MR. ALPER offered his belief that this has not been attempted
before. Tax credits as an idea, as a concept, have increasingly
become a high profile issue with the general public, including
in op-ed pieces and blog comments. He said he thinks those
conversations would be better informed if people had more
complete information and more understanding of what is being
talked about regarding what sorts of activities the State of
Alaska is benefitting, is subsidizing with these programs.
1:49:27 PM
REPRESENTATIVE JOSEPHSON said he takes Mr. Alper's point
regarding the information that is publically available about
drilling, permits, and plans of development. For example, last
fall during a resources development conference that he attended
there was a major lease sale happening further down the hall.
Most companies are eager to report their successes, he said, and
his assumption is that they do that for a show of confidence in
the shareholder or the Alaska people.
MR. ALPER responded that Representative Hawker is right that
companies don't like to share their results. If a company
drills a well, [DOR] is going to be able to say how much the
company spent on that well. [The department] is not going to
tell anyone that the company found oil, and that's where the
competitive advantage as to who's going to try to lease the lot
next to them is going to come from.
1:50:38 PM
REPRESENTATIVE SEATON noted that in Cook Inlet there were a
number of players, some of whom went bankrupt. The State of
Alaska was expending a tremendous amount of money but
[legislators] couldn't find out how much. A company might say
in the newspaper that it was using tax credits and that it had
received $50 million in financing, yet [legislators] couldn't
find out how much [the State of Alaska] was investing in a
particular company because it was confidential information when
coming from [the state's] own sources. He said he thinks it is
imperative that [legislators] be able to tell [constituents]

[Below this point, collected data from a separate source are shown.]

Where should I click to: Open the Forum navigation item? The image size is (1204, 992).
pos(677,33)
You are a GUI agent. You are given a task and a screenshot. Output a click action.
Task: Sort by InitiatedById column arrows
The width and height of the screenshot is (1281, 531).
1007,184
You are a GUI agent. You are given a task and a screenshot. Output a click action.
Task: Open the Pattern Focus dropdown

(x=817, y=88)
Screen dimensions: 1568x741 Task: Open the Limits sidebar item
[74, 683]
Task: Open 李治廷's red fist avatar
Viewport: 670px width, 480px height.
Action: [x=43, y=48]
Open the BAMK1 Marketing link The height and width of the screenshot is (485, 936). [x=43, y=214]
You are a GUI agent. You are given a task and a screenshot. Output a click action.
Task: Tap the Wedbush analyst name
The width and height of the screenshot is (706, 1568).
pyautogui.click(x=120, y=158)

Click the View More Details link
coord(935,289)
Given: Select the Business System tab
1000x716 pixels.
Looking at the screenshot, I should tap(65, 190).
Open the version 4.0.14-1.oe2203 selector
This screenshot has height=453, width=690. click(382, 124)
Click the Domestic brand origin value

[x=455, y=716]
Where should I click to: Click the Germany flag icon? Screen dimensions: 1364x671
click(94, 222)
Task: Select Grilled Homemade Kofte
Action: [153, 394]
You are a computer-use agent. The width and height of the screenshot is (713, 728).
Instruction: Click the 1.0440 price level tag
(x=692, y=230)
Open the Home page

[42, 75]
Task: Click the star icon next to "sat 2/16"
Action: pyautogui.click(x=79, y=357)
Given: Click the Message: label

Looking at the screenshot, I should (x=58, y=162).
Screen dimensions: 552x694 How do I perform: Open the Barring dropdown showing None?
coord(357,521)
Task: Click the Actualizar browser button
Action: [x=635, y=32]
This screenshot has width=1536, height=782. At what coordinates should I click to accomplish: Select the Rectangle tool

what [the state] is investing in and if [the state] is investing
an amount of money in certain companies and certain areas. He
inquired whether there is anything in Section 8 that does
anything other than giving the state the ability to say how much
tax credits were given to a particular company.
MR. ALPER answered that Section 8 is somewhat broad, although it
primarily will enable the state to report refundable tax credits
which are truly an expenditure of the state, and, he would
posit, is not the same as saying a change to tax. There are
circumstances where credits used against tax liability would
fall under this definition. The specific exclusion of AS
43.55.024(j) on page 4, line 27, of the bill is reference to the
Per-Taxable-Barrel Credit, the sliding scale per-barrel credit
on the North Slope. The thought there is that if the amount of
per-barrel credits a company got is reported, and it is already
known how much production a company has because that's public
information, someone could reverse engineer the company's sales
price. So that is something [DOR] wants to be able to protect.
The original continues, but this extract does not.